Iran stupéfiant

Actualité du 11/08/2021

Un film d’action qui se respecte doit s’ouvrir sur une séquence suffisamment spectaculaire pour happer l’intérêt du spectateur. La loi de Téhéran satisfait à la règle et la multiplie. Le film s’amorce sur une poursuite à travers un labyrinthe de ruelles. Puis survient la séquence d’anthologie : une descente dans un squat à ciel ouvert. Toutes sirènes dehors, les policiers arrêtent ou dispersent des toxicomanes, jeunes, adultes, vieillards, nichés dans des conduites en fibrociment. Chiens dressés et fouilles musclées, l’on découvre ensuite que la vente de drogue n’est pas incompatible avec l’activité familiale.
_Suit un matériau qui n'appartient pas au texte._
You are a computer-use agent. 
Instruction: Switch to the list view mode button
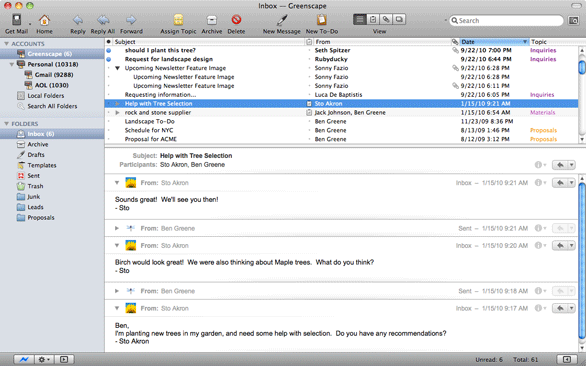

Suite à l’assaut de son duplex, un chef de réseau est alors arrêté, amené au commissariat et jeté dans une salle où s’entassent des centaines de dealers-consommateurs.
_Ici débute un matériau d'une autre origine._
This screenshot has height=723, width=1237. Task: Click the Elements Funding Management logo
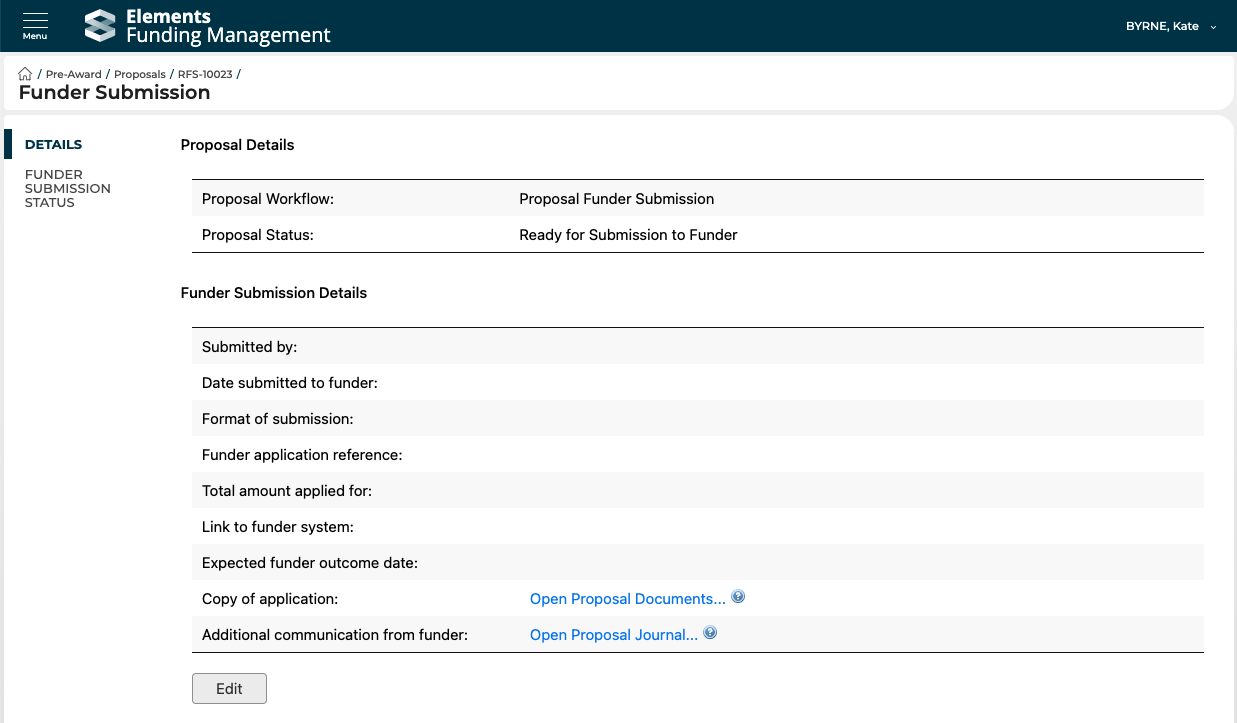coord(208,26)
Nous ne sommes qu’à la moitié du récit. Saeed Roustayi pose sa caméra mais maintient la tension. Samad le chef de brigade (Payman Maadi) extirpe des aveux à Nasser (Navid Mohammadzadeh) le grossiste. Élégants, autoritaires, verbe haut, les deux hommes se confrontent, négocient, se débrouillent avec leur dilemmes respectifs. Pour boucler son enquête le flic éprouve son éthique. Face à lui le prévenu lucide et tourmenté demeure très éloignée du parrain confis dans le luxe et l’arrogance.

La peinture est dantesque mais le trait reste rigoureux et documenté. Par son isolement, sa misère et sa frontière partagée avec l’Afghanistan, l’Iran constitue un débouché privilégié pour le premier producteur mondial de drogue. Au même titre que la corruption, la toxicomanie est désormais endémique, permettant aux uns de s’enrichir et à d’autres d’assurer pour leurs proches une ascension sociale académique et « propre ».

Tourné in situ, gorgé de cris et d’énergie, La loi de Téhéran confirme à son tour la vitalité du cinéma iranien. Au même titre que Mohamad Rasoulof (Un homme intègre 2017, Le diable n’existe pas, à sortir cet automne), Jafar Panahi (Le cercle, 2000, Sang et or, 2003) et bien sur Asghar Farahdi dont le nouveau film Un héros, vient d’obtenir le Grand Prix du Festival de Cannes, Saeed Roustayi met l’art du suspense au service d’une vision multiple de la condition humaine et de ordre social . Palpitant et magistral.